RDF file reader/fixer/converter (replace or add-on to Erlwood Reactions File Reader)

For those who might deal with chemical reaction files and require a reader node, the Erlwood extensions offers a suitable one, though with at least two (for me) major drawbacks.
I addressed the following via a Python script:

  • Erlwood node doesn’t exist (yet) for Knime V4.3.x
  • It bugs out if you have RDF files with missing structures.
    The latter can happen e.g. for rdf exports from Scifinder or Reaxys.

See here on the KnimeHub:

This mini-workflow reads any number of RDF files, checks for the missing portions and fixes it (by simply elimination that record). In addition, a csv file is created with the structure converted to SMILES.
The main/important portion lies within the single Python node.

If you have worked with Reaxys or Scifinder RDF imports you will know that the number of resulting columns will differ. The same goes for the resulting csv files, even for the number of structure columns.

The Python script uses as little imports as possible, though it does require RDKIT in your Python installation. It is independent of the Knime Versions 4.x. Not tested in earlier 3.x Versions.

There is certainly room for improvement in the parsing or output, but it goes a long way.
Hope it helps the one or other person as well.

7 Likes

Hallo @docminus2,

Thanks for sharing this with the KNIME community.
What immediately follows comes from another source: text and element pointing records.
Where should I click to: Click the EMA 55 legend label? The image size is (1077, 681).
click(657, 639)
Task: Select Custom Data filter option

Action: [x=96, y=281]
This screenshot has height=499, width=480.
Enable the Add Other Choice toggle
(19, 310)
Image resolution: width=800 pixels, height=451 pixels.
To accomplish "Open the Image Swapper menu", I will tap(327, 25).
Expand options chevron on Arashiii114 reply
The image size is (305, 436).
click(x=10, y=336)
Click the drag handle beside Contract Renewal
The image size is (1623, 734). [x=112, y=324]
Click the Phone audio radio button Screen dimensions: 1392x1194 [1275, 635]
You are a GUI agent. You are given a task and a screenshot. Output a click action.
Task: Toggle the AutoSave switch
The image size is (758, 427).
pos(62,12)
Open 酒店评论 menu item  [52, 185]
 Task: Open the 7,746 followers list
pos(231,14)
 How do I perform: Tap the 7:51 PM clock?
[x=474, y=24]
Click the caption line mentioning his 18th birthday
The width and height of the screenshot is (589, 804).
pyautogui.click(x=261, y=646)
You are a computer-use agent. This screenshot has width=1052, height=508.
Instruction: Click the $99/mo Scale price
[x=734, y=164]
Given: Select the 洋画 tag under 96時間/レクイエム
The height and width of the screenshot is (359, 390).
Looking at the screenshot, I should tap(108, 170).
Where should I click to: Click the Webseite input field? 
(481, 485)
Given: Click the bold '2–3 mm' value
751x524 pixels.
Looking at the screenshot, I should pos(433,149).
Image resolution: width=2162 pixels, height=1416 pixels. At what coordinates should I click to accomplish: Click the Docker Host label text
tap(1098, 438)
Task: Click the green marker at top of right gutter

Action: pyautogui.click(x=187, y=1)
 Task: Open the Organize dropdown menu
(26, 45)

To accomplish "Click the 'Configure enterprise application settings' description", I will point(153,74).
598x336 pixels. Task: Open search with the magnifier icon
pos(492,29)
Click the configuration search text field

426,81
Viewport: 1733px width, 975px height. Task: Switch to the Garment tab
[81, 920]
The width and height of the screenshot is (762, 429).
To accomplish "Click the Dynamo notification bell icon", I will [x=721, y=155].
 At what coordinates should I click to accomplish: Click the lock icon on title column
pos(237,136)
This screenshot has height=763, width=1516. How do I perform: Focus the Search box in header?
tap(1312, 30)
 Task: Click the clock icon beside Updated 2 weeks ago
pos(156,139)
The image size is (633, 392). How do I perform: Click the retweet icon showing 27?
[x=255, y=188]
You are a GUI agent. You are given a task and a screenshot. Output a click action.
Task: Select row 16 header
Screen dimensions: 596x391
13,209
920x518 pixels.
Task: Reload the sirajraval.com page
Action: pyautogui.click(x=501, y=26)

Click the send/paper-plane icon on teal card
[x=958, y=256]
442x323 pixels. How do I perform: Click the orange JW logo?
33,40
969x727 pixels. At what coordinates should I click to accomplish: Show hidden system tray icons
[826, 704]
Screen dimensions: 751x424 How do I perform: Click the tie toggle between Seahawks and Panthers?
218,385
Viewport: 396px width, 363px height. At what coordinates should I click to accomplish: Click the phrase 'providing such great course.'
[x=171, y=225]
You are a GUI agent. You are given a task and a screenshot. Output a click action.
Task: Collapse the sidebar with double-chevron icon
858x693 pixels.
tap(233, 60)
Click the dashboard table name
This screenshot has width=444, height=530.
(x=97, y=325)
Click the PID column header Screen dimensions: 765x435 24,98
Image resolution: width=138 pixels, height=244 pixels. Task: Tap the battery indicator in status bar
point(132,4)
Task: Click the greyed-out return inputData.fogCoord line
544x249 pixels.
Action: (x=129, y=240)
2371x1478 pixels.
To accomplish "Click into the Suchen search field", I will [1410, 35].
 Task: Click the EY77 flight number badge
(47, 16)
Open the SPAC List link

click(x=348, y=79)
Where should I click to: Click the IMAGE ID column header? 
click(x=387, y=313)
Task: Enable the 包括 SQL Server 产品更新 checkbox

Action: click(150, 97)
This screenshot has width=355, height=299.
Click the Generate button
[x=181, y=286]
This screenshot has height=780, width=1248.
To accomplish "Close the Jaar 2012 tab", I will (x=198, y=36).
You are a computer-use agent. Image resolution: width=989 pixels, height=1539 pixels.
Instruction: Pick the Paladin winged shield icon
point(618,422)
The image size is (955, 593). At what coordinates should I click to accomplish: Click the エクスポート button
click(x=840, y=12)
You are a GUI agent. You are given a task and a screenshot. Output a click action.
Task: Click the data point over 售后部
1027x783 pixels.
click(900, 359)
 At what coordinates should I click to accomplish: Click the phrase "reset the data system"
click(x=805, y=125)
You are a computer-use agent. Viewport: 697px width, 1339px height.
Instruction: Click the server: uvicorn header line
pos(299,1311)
Definitely very helpful!

Cheers,
Janina

I have updated the script (and the description).
Major change is the inclusion of minimal sanitization of molecules else the module crashes in case of faulty molecules smiles.
(I would update my original post, but it seems it isn’t possible anymore)

Hello - I have updated this workflow today - it contains a prefilter that will check for existing “_fixed” files and removes them so you don’t end up with “_fixed_fixed” etc should you run it multiple times on the same folder.
There is now also support for RDF files stemming from ICSynth.

1 Like

And another update: some ambiguity in the python code description had to be fixed, plus some additional stuff, as well as support for Infochem Spresi RDF files.

1 Like